The immediate priority is to stabilize the economy through the steadfast implementation of the recently approved budget for FY23, continued adherence to a market-determined exchange rate, and a proactive and prudent monetary policy. It is important to expand social safety to protect the most vulnerable, and accelerate structural reforms including to improve the performance of state-owned enterprises (SOEs) and governance.
The IMF team, led by Nathan Porter, finalized discussions for the combined seventh and eight reviews of Pakistan’s economic program supported by an IMF Extended Fund Facility. Additionally, in order to support program implementation and meet the higher financing needs in FY23, as well as catalyze additional financing, the IMF Board will consider an extension of the Extended Fund Facility until end-June 2023 that that will bring the total access under the loan to about US$7 billion.
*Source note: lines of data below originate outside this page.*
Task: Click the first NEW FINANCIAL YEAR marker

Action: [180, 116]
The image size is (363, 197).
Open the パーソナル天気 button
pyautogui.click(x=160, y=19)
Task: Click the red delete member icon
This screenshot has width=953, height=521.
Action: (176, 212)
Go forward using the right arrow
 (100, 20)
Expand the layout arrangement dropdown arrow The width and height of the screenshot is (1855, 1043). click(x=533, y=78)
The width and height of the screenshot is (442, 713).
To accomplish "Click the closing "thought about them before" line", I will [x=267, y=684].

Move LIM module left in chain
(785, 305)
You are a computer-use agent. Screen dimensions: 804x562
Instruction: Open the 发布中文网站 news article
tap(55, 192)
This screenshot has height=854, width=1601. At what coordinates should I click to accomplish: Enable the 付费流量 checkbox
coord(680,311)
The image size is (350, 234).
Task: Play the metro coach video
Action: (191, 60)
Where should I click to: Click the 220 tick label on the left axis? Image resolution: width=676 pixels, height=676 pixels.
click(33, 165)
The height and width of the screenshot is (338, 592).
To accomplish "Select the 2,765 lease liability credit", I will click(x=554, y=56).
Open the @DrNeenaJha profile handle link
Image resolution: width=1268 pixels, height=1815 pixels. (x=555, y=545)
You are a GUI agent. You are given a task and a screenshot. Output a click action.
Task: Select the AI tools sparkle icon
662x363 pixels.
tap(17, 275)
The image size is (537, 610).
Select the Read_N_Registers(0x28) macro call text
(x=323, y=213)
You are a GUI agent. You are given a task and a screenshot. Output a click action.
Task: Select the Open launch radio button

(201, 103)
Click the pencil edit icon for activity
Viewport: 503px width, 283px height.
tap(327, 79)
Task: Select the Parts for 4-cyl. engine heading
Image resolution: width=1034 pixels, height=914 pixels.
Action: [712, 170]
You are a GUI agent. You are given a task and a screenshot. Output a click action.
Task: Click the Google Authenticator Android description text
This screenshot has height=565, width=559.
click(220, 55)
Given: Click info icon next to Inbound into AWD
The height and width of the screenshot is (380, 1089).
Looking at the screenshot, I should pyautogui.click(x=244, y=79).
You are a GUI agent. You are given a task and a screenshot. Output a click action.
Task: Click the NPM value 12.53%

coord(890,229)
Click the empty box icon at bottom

Pakistan is at a challenging economic juncture. A difficult external environment combined with procyclical domestic policies fueled domestic demand to unsustainable levels. The resultant economic overheating led to large fiscal and external deficits in FY22, contributed to rising inflation, and eroded reserve buffers.
To stabilize the economy and bring policy actions in line with the IMF-supported program, while protecting the vulnerable, policy priorities include:
Steadfast implementation of the FY2023 budget: The budget aims to reduce the government’s large borrowing needs by targeting an underlying primary surplus of 0.4 percent of GDP, underpinned by current spending restraint and broad revenue mobilization efforts focused particularly on higher income taxpayers.
Development spending will be protected, and fiscal space will be created for expanding social support schemes. The provinces have agreed to support the federal government’s efforts to reach the fiscal targets, and Memoranda of Understanding have been signed by each provincial government to this effect.
Catch-up in power sector reforms: On the back of weak implementation of the previously agreed plan, the power sector circular debt (CD) flow is expected to grow significantly to about PRs 850 billion in FY22, overshooting program targets, threatening the power sector’s viability, and leading to frequent power outages.
The authorities are committed to resuming reforms including, critically, the timely adjustment of power tariff including for the delayed annual rebasing and quarterly adjustments, to improve the situation in the power sector and limit load shedding.
Proactive monetary policy to guide inflation to more moderate levels: Headline inflation exceeded 20 percent in June, hurting particularly the most vulnerable. In this regard, the recent monetary policy increase was necessary and appropriate, and monetary policy will need to be geared towards ensuring that inflation is brought steadily down to the medium-term objective of 5–7 percent.
Reducing poverty and strengthen social safety: During FY22, the unconditional cash transfer (UCT) Kafalat scheme reached nearly 8 million households, with a permanent increase in the stipend to PRs 14,000 per family, while a one-off cash transfer of PRs 2,000 (Sasta Fuel Sasta Diesel, SFSD) was granted to about 8.6 million families to alleviate the impact of rampant inflation.
For FY23, the authorities have allocated PRs 364 billion to BISP (up from PRs 250 in FY22) to be able to bring 9 million families into the BISP safety net, and further extend the SFSD scheme to additional non-BISP, lower-middle class beneficiaries.
Strengthen governance: To improve governance and mitigate corruption, the authorities are establishing a robust electronic asset declaration system and plan to undertake a comprehensive review of the anticorruption institutions (including the National Accountability Bureau) to enhance their effectiveness in investigating and prosecuting corruption cases.